St. Patrick’s Day, was originally a Feast Day in honor of Ireland’s patron saint. He was born named Maewyn Succat, probably around 385 in Kilpatrick, Scotland from wealthy parents. He was kidnapped as a young boy while playing on the beach with his friends and sold off as a slave to pagan Ireland. He escaped back to Scotland after having a “heavenly voice” telling him to come home. He developed a deep sense of peace, forgiving and inspiration for the love of God and felt a call to share it with others. According to his Confession:
“And there one night I heard in my sleep a voice saying to me: ‘It is well that you fast, soon you will go to your own country.’ And again, after a short while, I heard a voice saying to me: ‘See, your ship is ready.’ And it was not near, but at a distance of perhaps two hundred miles, and I had never been there, nor did I know a living soul there; and then I took to flight, and I left the man with whom I had stayed for six years. And I went in the strength of God who directed my way to my good, and I feared nothing until I came to that ship.”
Voices in the Night
The same voices overcame him again in his dreams to return to Ireland and face his previous oppressors.

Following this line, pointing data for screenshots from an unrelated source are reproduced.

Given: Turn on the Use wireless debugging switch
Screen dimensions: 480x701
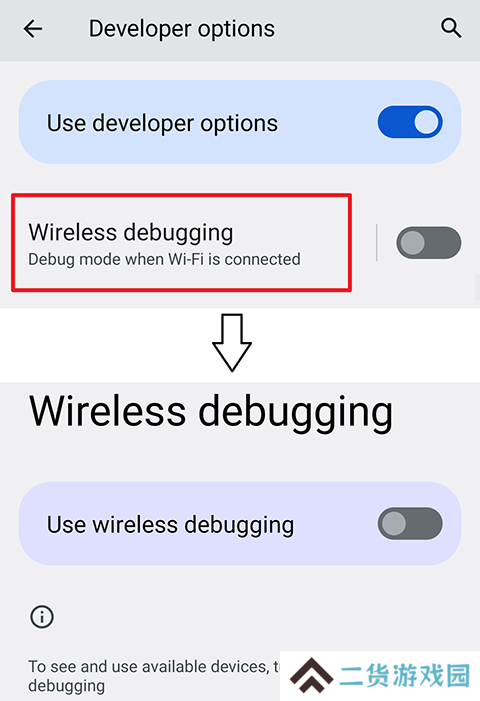Looking at the screenshot, I should pos(410,523).
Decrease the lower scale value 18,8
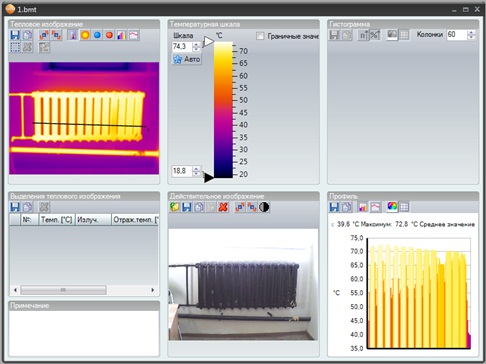 tap(196, 174)
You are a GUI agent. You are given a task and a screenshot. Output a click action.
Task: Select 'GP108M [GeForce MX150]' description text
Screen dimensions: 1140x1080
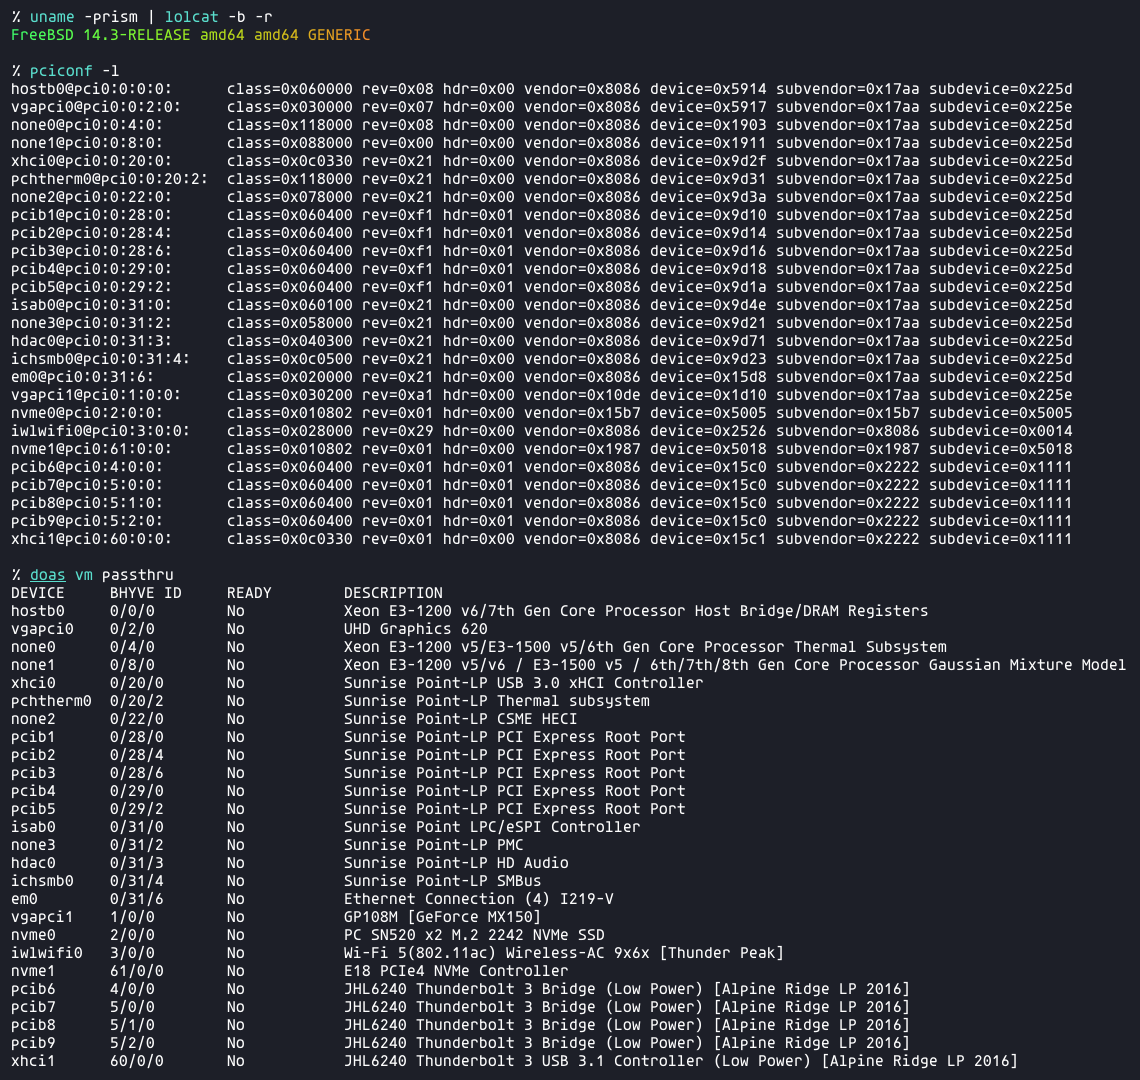442,917
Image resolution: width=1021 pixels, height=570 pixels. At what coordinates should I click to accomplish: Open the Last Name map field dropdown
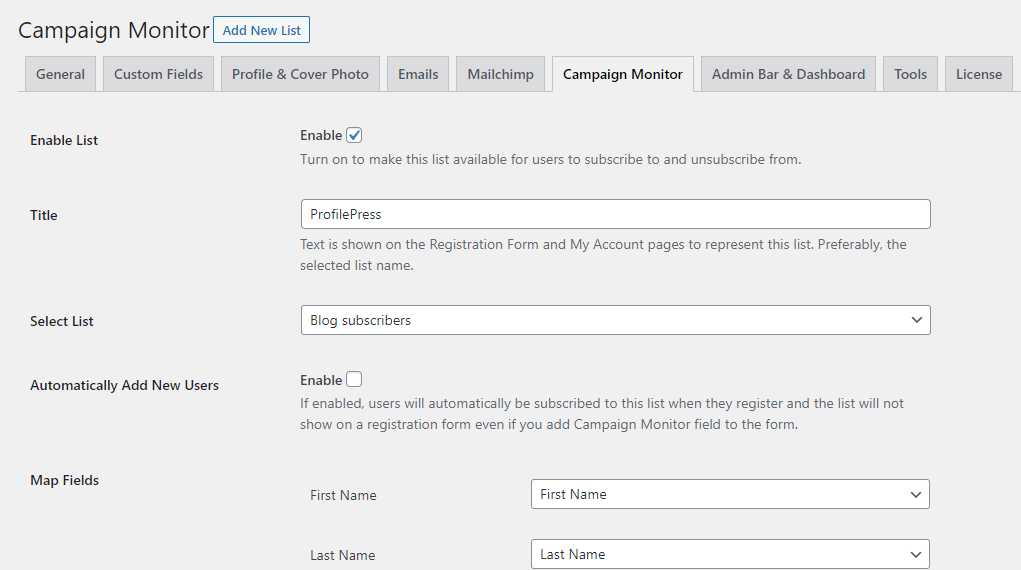pyautogui.click(x=730, y=554)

He studied to be a priest and requested to be the Bishop of Ireland, with permission from the Brittan Bishop Quentin. Barely honoring his request and advised that he was going to be terribly unsuccessful, St. Patrick bravely returned and created a series of legends how he overthrew the pagan empire by walking into a building on fire to challenge tribal leaders, introduced the three leaf clover as the Trinity and chased the “snakes” out of Ireland. The freeing of the “snakes” symbolized the freedom of the Irish people from pagan oppression, well known as the snake in Genesis that tempted Adam and Eve. His Confession continues:
“Hence, how did it come to pass in Ireland that those who never had a knowledge of God, but until now always worshipped idols and things impure, have now been made a people of the Lord, and are called sons of God, that the sons and daughters of the kings of the Irish are seen to be monks and virgins of Christ?”
A New Holiday
However, this became a religious, political and social event. Parades and “wearing of the green” were associated with American celebration. The first St.Patrick’s Day Parade was in New York City on March 17th, 1762, to celebrate the Irish serving in the English military and thereafter American Irish immigrants boast of the day as an American tradition. Since this happened during the season of Lent, the observance of not eating meat was waived by American Bishops to enjoy corned beef, an Irish food staple. The parades were also a way to fight discrimination against Irish and to gain political power from a Protestant majority, and intolerance from their funny accents and drunken behavior. In 1948, President Truman attended a parade to proclaim against these stereotypes and find acceptance for American Irish.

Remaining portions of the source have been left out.